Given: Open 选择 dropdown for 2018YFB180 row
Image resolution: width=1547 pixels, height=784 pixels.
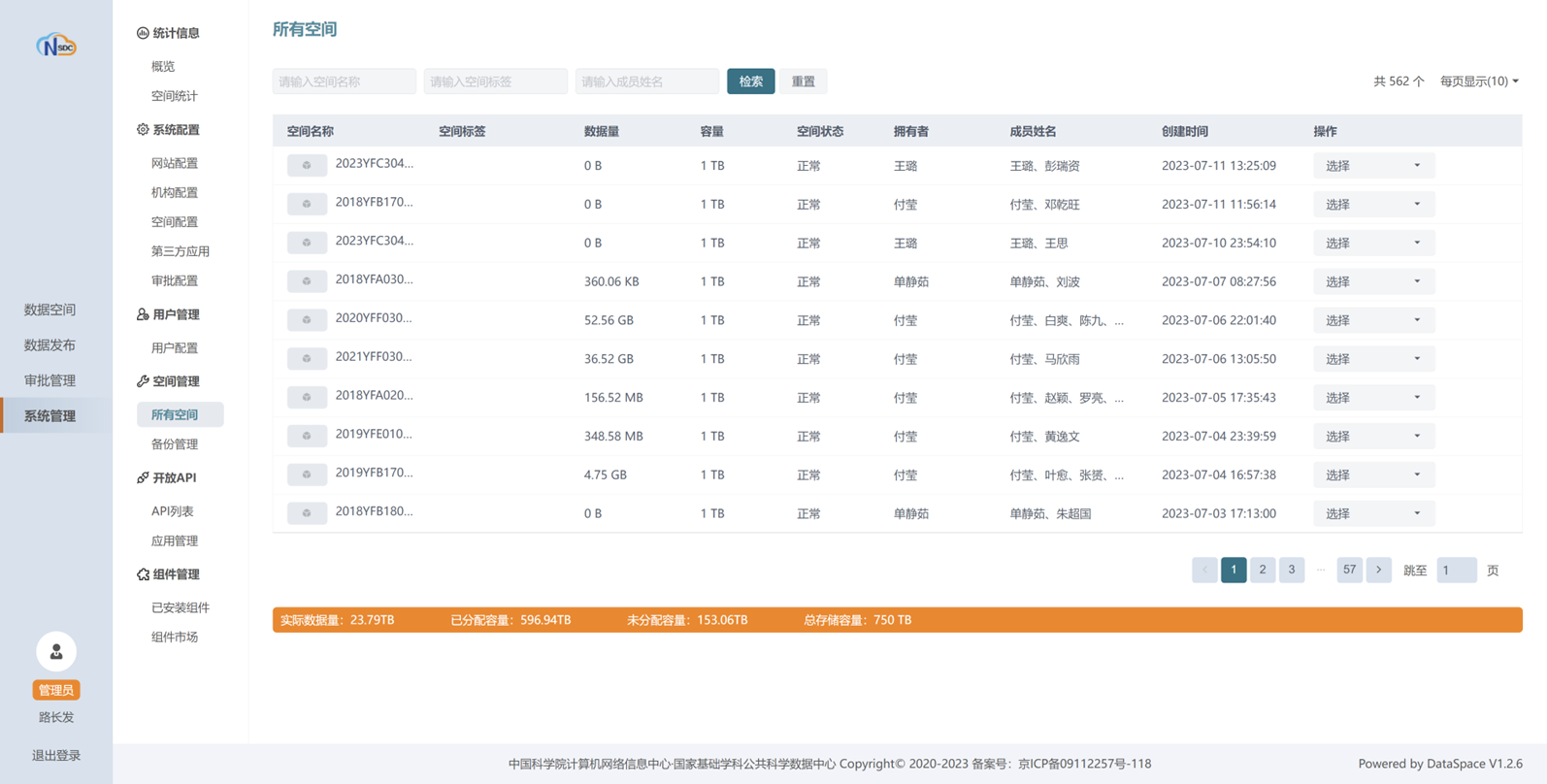Looking at the screenshot, I should point(1373,513).
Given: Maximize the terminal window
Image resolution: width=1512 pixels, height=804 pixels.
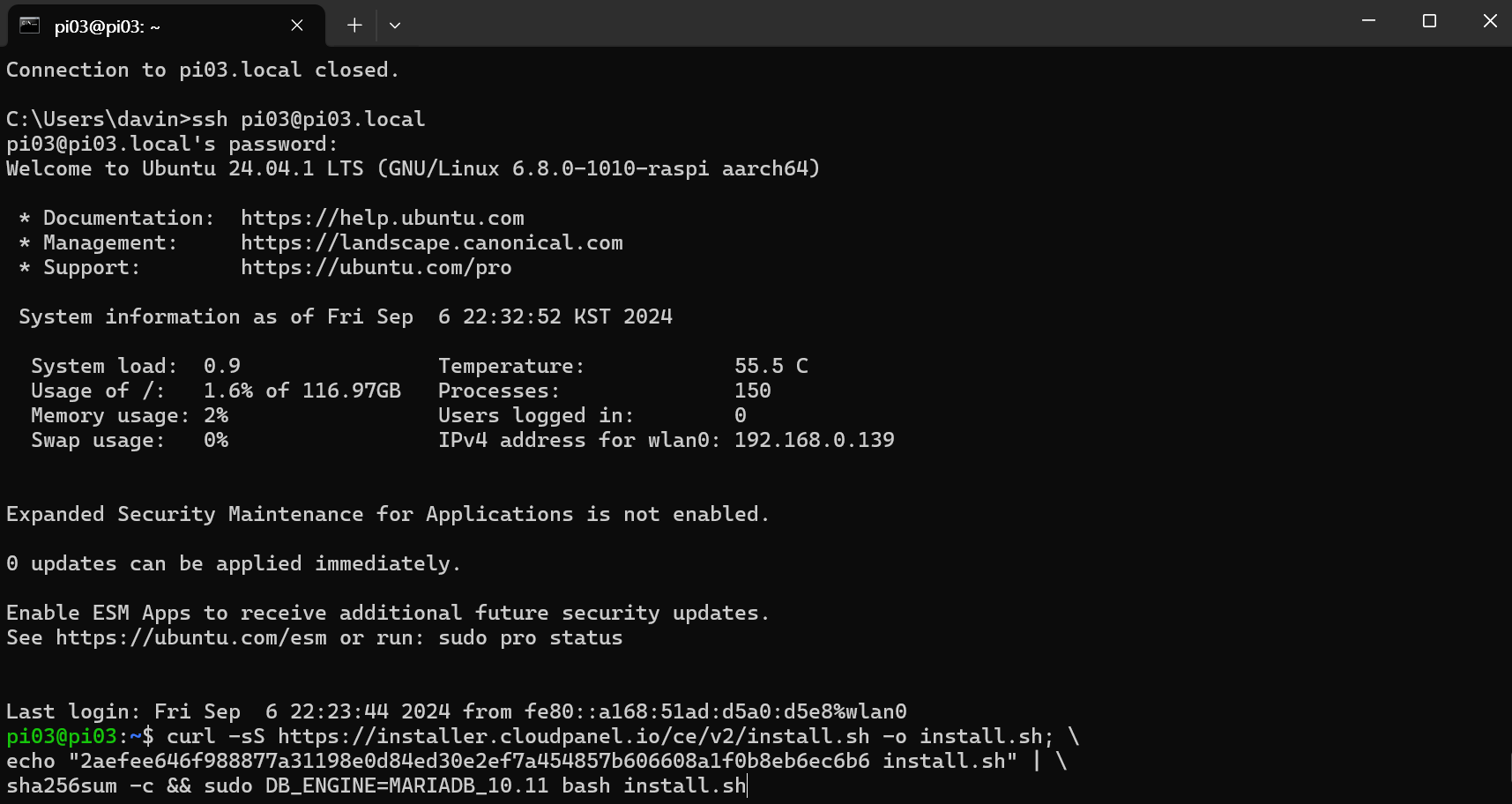Looking at the screenshot, I should 1429,21.
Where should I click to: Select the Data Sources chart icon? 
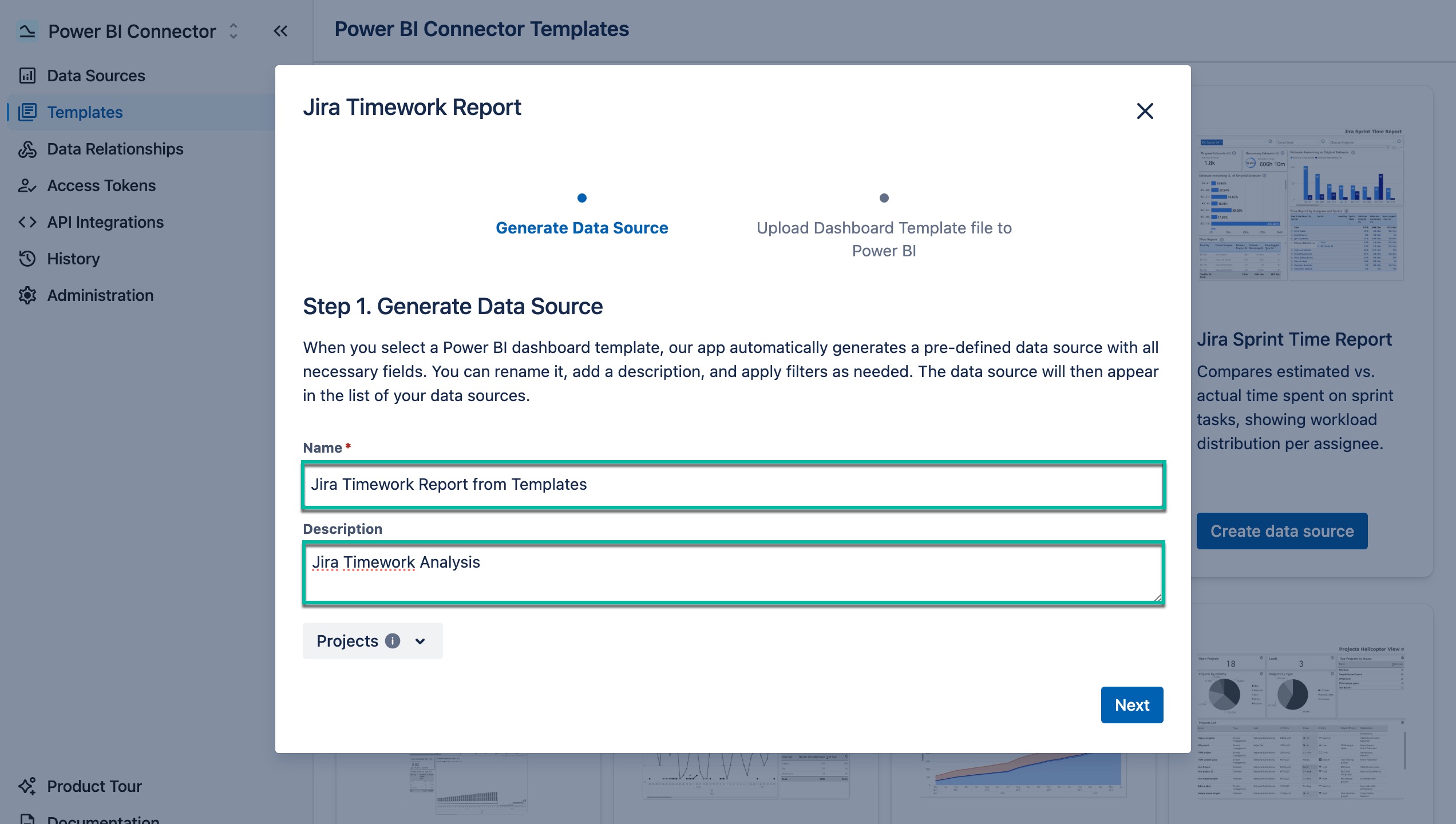pos(27,75)
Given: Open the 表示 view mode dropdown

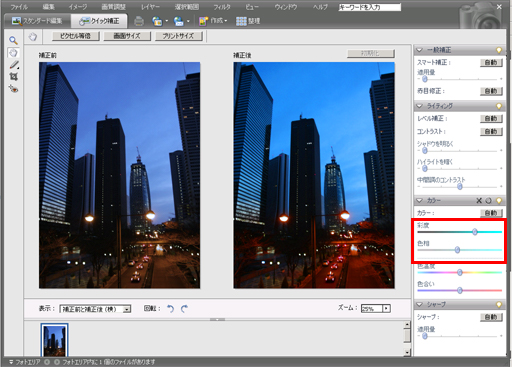Looking at the screenshot, I should click(95, 309).
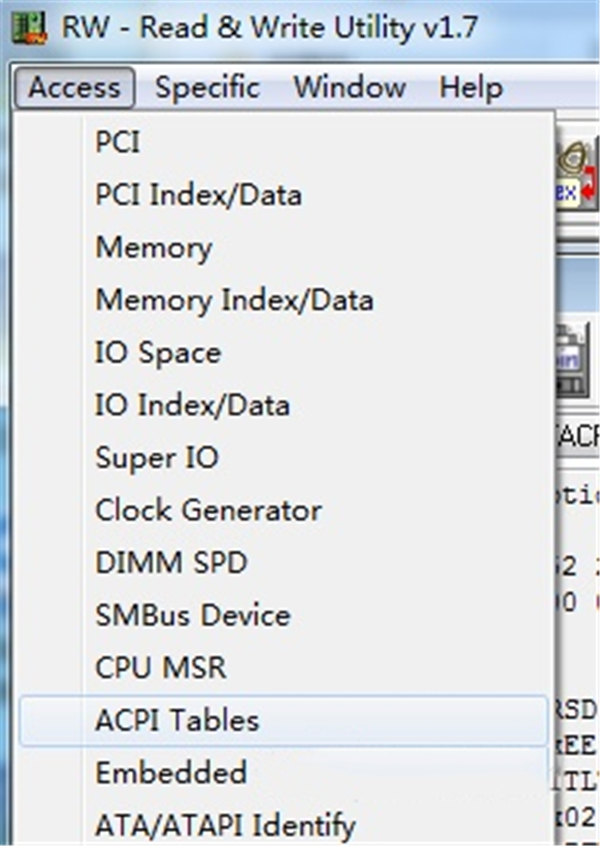Image resolution: width=600 pixels, height=846 pixels.
Task: Select the IO Index/Data option
Action: (192, 405)
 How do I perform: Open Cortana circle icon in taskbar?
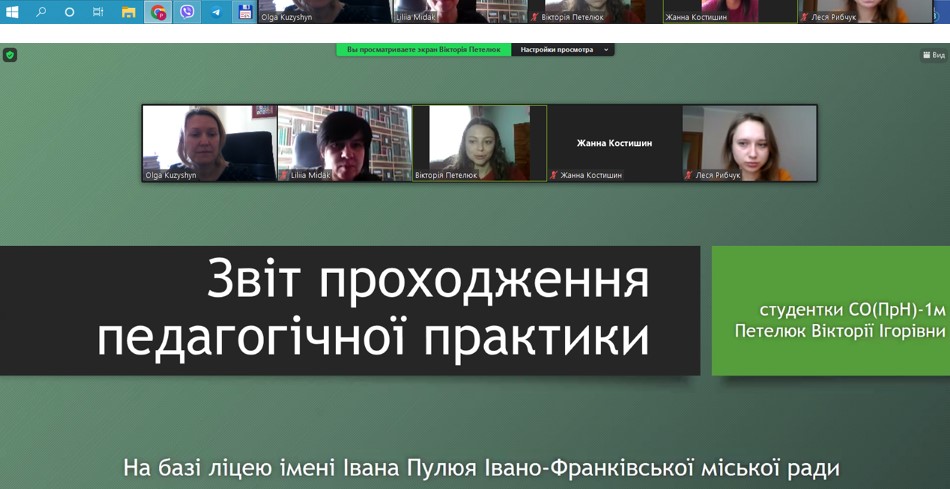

DIRECTIVE → Render every line of the material as a JSON list of strings, one string per line, leaving out blank lines and the pictures.

TASK OUTPUT →
[
  "Given: Open 选择 dropdown for 2018YFB180 row",
  "Image resolution: width=1547 pixels, height=784 pixels.",
  "Looking at the screenshot, I should point(1373,513).",
  "Given: Maximize the terminal window",
  "Image resolution: width=1512 pixels, height=804 pixels.",
  "Looking at the screenshot, I should 1429,21.",
  "Where should I click to: Select the Data Sources chart icon? ",
  "pos(27,75)",
  "Given: Open the 表示 view mode dropdown",
  "Looking at the screenshot, I should click(95, 309).",
  "Image resolution: width=600 pixels, height=846 pixels.",
  "Task: Select the IO Index/Data option",
  "Action: (192, 405)",
  " How do I perform: Open Cortana circle icon in taskbar?"
]